Purpose : Many in vitro studies have shown that invasive P. aeruginosa strains can thrive inside eukaryotic cells, including corneal epithelial cells. After internalization, bacteria can escape endocytic trafficking, undergo rapid cytosolic replication and traffic to bacterial-induced membrane blebs. Yet P. aeruginosa is often regarded as a pathogen, exerting virulence by extracellular-mediated killing and extracellular disruption of tissue barriers. Here, we used high-resolution imaging and an arabinose-inducible reporter to quantitatively localize P. aeruginosa within the epithelium of the cornea in situ.

Methods : Eyes of C57BL/6 mice expressing membrane-localized tdTomato were challenged with P. aeruginosa PAO1 for 5 h after corneal blotting with tissue paper and EGTA treatment (100 mM, 1 h) that enables PAO1 to traverse normally resistant corneal epithelium. Other mice were infected in vivo for 4 h in a scarification model. Bacterial location relative to tdTomato was examined with high-resolution imaging over 24 h ex vivo. An arabinose-inducible fluorescent reporter plasmid was used to further distinguish and quantify intracellular bacteria. PAO1 was compared to an isogenic exsA mutant lacking the type 3 secretion system (T3SS), that does not thrive in cultured corneal epithelial cells. T3SS expression was monitored with a reporter plasmid (pJNE05).

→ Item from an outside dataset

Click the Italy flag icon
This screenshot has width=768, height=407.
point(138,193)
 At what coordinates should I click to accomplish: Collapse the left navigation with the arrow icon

Results : For both infection models, most bacteria within the corneal epithelium were located close to cell membranes, some appearing paracellular and others appearing intracellular. A proportion of intracellular bacteria were found actively swimming within epithelial cell membrane blebs, as described for cultured corneal epithelial cells. The arabinose reporter (blot/EGTA model) showed 48.7 +/- 6.9 % of bacteria in the central cornea expressed GFP above baseline controls lacking arabinose induction, similar to the proportion expressing the T3SS in this model. For the exsA mutant, only 12.5 +/- 2.1 % showed GFP levels above background in this model.

Conclusions : In the context of the cornea, a body surface with a limited phagocyte presence, P. aeruginosa internalization by corneal epithelial cells appears to be a relatively common phenomenon. This involves the T3SS and bleb-niche formation, similar to mechanisms involved in intracellular persistence within cultured corneal epithelial cells infected in vitro.

This abstract was presented at the 2019 ARVO Annual Meeting, held in Vancouver, Canada, April 28 - May 2, 2019.